Vanderbilt 'N Printemp's Lucky Strike
- Other name: Striker
- Breed: Samoyed
- Sex: Male
- Born: June 2016
- Occupation: Show dog
- Title: WKC Working Group Winner
- Term: 2021 & 2022
- Owners: Judie Elford Marc Ralsky Correen Pacht
- Parents: Cabaka's Happy Go Lucky(sire) Vanderbilt's Cherry Brandy(dam)

= Vanderbilt 'N Printemp's Lucky Strike =

Vanderbilt 'N Printemp's Lucky Strike, better known as Striker, is a male Samoyed dog. He was the Westminster Kennel Club Dog Show's 2021 and 2022 Working Group Winner.

==Information==

Striker was born in June 2016 in Canada. His parents are Happy Go Lucky and Cherry Brandy. His owners claim that he was notable since birth and said that he "always had that X factor".
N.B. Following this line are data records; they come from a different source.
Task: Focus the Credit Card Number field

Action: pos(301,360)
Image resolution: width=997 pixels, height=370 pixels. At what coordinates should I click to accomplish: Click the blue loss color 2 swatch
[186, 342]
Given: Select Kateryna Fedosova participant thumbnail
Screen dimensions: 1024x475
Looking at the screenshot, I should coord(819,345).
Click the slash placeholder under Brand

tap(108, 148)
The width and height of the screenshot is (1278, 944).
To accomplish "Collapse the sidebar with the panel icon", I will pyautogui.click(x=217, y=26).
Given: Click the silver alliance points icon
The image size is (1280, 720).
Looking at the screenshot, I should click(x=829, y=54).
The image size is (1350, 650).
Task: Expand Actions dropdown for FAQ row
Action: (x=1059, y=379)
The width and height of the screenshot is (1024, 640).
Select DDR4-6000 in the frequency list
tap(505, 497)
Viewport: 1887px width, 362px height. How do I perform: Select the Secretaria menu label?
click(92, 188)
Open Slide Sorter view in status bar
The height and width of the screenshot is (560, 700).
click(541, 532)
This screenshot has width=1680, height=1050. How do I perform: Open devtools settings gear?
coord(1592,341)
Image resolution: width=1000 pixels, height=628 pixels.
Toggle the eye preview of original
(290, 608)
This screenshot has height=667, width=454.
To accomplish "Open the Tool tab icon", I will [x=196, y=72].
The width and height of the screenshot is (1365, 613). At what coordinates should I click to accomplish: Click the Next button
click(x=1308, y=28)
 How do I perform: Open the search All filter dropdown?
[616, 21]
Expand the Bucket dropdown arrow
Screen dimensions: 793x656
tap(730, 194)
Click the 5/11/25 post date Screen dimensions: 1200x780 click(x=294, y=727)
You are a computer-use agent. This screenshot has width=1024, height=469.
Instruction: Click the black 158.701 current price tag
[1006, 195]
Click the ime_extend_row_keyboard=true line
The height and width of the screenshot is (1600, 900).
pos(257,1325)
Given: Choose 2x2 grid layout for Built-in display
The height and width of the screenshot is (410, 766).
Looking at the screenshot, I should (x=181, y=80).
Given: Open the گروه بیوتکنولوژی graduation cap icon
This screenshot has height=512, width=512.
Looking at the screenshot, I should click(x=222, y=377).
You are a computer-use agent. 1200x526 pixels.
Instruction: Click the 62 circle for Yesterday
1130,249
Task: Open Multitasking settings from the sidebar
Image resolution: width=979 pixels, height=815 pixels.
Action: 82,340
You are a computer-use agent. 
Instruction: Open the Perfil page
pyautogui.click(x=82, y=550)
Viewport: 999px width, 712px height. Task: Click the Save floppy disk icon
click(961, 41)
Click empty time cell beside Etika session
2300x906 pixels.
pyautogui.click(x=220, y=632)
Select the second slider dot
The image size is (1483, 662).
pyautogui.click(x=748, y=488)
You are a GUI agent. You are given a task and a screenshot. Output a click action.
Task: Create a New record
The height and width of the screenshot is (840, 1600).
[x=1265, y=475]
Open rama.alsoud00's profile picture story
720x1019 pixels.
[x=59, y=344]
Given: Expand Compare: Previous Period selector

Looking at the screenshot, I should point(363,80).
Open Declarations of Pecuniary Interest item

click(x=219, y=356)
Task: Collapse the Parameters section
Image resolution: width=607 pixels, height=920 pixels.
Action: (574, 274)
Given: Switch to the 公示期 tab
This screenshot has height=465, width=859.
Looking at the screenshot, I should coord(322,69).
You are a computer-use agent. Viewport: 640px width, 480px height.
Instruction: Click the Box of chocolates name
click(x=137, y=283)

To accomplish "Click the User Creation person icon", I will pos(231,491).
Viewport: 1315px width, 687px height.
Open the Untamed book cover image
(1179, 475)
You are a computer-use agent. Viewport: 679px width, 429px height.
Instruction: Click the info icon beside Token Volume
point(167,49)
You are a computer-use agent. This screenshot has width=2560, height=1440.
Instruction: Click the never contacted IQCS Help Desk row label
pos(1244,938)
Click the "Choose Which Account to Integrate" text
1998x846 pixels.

Striker won multiple awards by 2018, including Best Baby Puppy in Shows, Best In Show and Best of Breed en route to becoming a Canadian and American Grand Champion. He won four Best in Show awards in 2018. In 2019, he became the Canadian all-time winning samoyed in points and Best in Show awards. His 2020 season was interrupted by the COVID-19 pandemic, but Striker won 23 Best in Show awards finished the year as the top samoyed winner. 2021 was Striker's most successful year as he finished the year as the top ranked dog amongst all breeds, capturing 111 AKC Best in Show awards. Striker also won his biggest award at the time - The Westminster Kennel Club Dog Show's 2021 Working Group Winner. Striker's victories also helped his handler, Laura King, capture the 2021 Professional Handler of the Year award. Strikers successes continued in 2023, as he again became The Westminster Kennel Club Dog Show's 2022 Working Group Winner. Striker retired from competition in 2022.

== Personal life ==

Striker is said to enjoy toys for smaller dogs and gummy bears.